Une performance transformiste de plus aussi, pour une actrice à l’apparence modulable, qui peut interpréter à la demande un homme (Snowpiercer), une octogénaire (The Grand Budapest Hotel), se dédoubler (les jumelles d’Ave, César !, puis de Okja), abolir les frontières du genre et du temps (Orlando, qu’elle a interprété en 1992 pour Sally Potter, reste la clé imaginaire par laquelle communiquent l’essentiel de ses films et ses rôles).

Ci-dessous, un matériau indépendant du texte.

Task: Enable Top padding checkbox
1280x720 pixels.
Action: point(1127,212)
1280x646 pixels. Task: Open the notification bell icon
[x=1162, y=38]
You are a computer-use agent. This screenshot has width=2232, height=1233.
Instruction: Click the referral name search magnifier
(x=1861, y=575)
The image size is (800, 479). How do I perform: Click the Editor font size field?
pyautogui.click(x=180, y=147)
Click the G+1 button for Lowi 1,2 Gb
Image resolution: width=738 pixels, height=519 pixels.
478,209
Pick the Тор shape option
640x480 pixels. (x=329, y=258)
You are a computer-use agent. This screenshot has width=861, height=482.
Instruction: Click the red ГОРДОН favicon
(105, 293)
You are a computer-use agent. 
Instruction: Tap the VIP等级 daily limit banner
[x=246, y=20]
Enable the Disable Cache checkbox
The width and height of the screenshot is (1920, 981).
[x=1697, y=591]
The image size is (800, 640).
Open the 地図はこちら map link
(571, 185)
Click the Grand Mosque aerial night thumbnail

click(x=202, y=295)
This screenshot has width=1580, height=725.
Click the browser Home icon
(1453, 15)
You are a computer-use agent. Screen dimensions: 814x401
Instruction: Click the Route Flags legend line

Outre le prestige d’ouvrir le Festival de Cannes dans le nouveau Jarmusch, l’actrice s’offre le luxe aussi, ce printemps, d’apparaître le temps d’une scène dans ce qui s’annonce comme le plus gros succès de tous les temps en salles, Avengers: Endgame. De la pointe du cinéma d’auteur au blockbuster hollywoodien XXL, elle affirme sa singularité avec une force qui a peu d’équivalent dans le cinéma contemporain.
Ce quatrième rôle chez Jim Jarmusch puise plus que d’habitude dans la personne que vous êtes (vos origines écossaises, votre goût pour la mode). Comment s’est construit votre personnage dans The Dead Don’t Die ?
Nous n’avons jamais vraiment parlé de ça avec Jim. Quand nous avions fait The Limits of Control (2009), qui pourtant était déjà notre deuxième collaboration après Broken Flowers (2005), nous parlions déjà d’Only Lovers Left Alive (2013). Il voulait que mon rôle dans The Limits of Control soit le hors-d’œuvre d’un portrait qu’il développerait dans nos films suivants. Nous avons commencé à développer ce personnage aux multiples résonances. Blonde, Eve et Zelda (le nom de son personnage dans The Dead Don’t Die – ndlr) sont liées. Même le nom du personnage, Zelda Winston, est un jeu phonétique avec mon véritable nom. Nous sommes donc cousines.
“Qu’on aille au-delà ou en deçà de la condition humaine, il s’agit toujours d’examiner notre humanité. Au fond, c’est un miroir déformant tendu à nous-mêmes”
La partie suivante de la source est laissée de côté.